ナポレオンがジョセフィーヌの体臭を愛したことは有名です。ひとは愛するものの匂いを不快には感じません。逆に嫌いな人の臭いは不快です。
子供が同級生をいじめるときは「臭い、臭い」とはやします。犬は犬嫌いの人の体臭を感じて吠えます。
自分は臭くはないかと悩む人の本当の悩みは「嫌われはしないか」という恐れです。
自分は嫌われていないという確信が持てる人は、自分の臭いにはあまり悩みません。生きている以上、動物である以上、人間は臭いますが、それこそが生きている証でもあるのです。
エクリン腺から出る汗は基本的には塩水です。汗腺は血液から体に必要な蛋白や脂肪を回収し、ほとんど塩化ナトリウムと水だけにして汗孔という穴から体外に捨てます。塩水なので基本的に臭いはありません。
ただし、スポーツをした後や緊張した時などに一度に大量に汗をかくと、回収が間に合わず大切な蛋白や脂肪も汗に出てしまいます。大雨の後の下水と同じです。これらの物質は時間が経つと皮膚に住む常在菌の餌として分解され、腐敗して臭くなります。
対策としては、汗をかいたら拭く。綺麗な水で洗い流す。服に染み込んだ汗は、あまり時間をおかずに洗う。これで大丈夫です。
大量に出る脇汗を減らすにはいくつかの治療法があります。
汗をかけという命令の経路に従って汗を防止する方法はいくつもあり、汗を減らす外用剤などの薬や訓練などで治療する方法もあります。
手術は不可能ではありませんが、腋臭の手術法とは全く違います。
誰でも大量にかいた汗を放置すれば臭くなるのは当たり前なので、それを腋臭と思い込まないことが大切です。
アポクリン腺からの汗が多い人は、統計上耳垢が柔らかくベタベタしていると言われます。こうした体質は遺伝するので、両親のどちらかがそうした体質であれば子供に伝わるのは当然です。ただし、症状には強弱があり、周囲の人に気づかれない程度の人から強く臭う人まで色々です。
職業によっては(例えば香料を扱うとか繊細な料理をサーブするとか)治療したほうが良いという場合がありますが、日本人の場合大抵の人は手術するほどではない軽度の症状です。
今まで診察室でご相談を受けている間に、これは治療すべきだと思った人はほとんどいませんでした。一割以下です。多くの人は思い込みであったり、自分ではわからないが人が顔を背ける、といった対人関係の問題を抱えている人です。思春期の子供の場合は、親がスポーツでかく汗を誤解している場合が多く見られました。

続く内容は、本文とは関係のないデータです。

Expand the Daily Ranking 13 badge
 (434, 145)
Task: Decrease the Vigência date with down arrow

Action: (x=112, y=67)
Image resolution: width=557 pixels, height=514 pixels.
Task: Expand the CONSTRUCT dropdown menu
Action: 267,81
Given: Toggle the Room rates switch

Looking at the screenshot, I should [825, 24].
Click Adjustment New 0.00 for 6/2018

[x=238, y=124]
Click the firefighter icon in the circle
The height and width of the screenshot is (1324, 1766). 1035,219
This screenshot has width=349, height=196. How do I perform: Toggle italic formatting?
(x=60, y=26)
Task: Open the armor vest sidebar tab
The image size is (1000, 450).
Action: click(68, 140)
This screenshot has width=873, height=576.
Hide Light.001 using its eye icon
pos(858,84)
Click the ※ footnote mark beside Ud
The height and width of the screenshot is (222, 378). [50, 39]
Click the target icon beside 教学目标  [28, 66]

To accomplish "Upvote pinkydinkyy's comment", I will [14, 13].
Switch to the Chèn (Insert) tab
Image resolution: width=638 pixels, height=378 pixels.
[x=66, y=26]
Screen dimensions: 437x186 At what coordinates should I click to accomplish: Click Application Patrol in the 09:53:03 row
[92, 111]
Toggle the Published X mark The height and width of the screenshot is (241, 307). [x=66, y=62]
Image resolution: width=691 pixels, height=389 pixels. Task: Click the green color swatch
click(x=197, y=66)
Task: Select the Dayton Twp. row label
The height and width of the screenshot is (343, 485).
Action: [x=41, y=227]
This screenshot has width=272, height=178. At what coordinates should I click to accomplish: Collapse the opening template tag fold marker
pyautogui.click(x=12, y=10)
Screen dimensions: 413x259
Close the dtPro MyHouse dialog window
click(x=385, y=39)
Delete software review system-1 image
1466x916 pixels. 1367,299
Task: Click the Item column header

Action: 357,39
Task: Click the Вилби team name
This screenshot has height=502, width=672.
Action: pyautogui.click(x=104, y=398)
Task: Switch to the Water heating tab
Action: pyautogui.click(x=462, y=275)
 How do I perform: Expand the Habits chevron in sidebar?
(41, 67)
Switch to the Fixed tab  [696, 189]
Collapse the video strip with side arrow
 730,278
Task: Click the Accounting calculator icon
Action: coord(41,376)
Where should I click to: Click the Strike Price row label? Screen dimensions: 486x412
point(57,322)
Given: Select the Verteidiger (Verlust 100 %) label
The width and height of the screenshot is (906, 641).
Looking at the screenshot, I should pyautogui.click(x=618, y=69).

柔道着が汗臭いのはあたりまえだし、バレーボールの試合の後は誰でも汗の臭いがします。これは腋臭ではありません。
多くの方が不安商法に騙されています。腋臭と口臭は、自分ではなかなか正確に評価できないため、不安を煽られるとそうかと思ってしまいます。
日本人は清潔好きで有名で水も豊富に使えるので、ほとんどの人が可能であれば毎日入浴します。日に数回シャワーを浴びる人も稀ではありません。
ヨーロッパやアメリカ大陸などでは水が貴重なこともあり、最近まで毎日シャワーを使う人は稀でしたし、入浴習慣がない人もたくさんいます。アジア内陸部やアフリカなどでは一生入浴しない人もいます。
臭くないかといえばそれは臭いですが、人間は臭いものだというのが常識になっています。ですから上流社会では体臭を誤魔化すために香水を使うわけです。
香水と体臭とがミックスしてその人の個性になります。しばらく一緒に暮らしていれば慣れてしまいます。臭いを消す努力はあまりしないように思います。
ある程度の年齢に達すると汗の組成も変わり、いわゆる加齢臭がするようになります。また玉ねぎやニンニクなど、強い匂いの野菜を食べると独特の匂いが体臭に加わります。
寝不足やストレス、内臓疾患など体調が悪いと体臭も変化します。これらは一家英ですし変化も大きく、「ワキガ」と間違えることは少ないと思いますが、中にはこうした臭いを気にして悩む方もいます。
手術は万全の準備をして臨んでも、さまざまな原因でうまくいかないことがあります。できるだけ危険の少ない方法で行うべきです。
徹底的にアポクリン腺を除去しようとして深追いすると、皮膚が壊死したり、血腫になったり、瘻孔ができたりと行ったトラブルの危険が増します。元々臭いをゼロにすることはできないのだから、半分になったらOK、7割減ったら上出来と思いましょう。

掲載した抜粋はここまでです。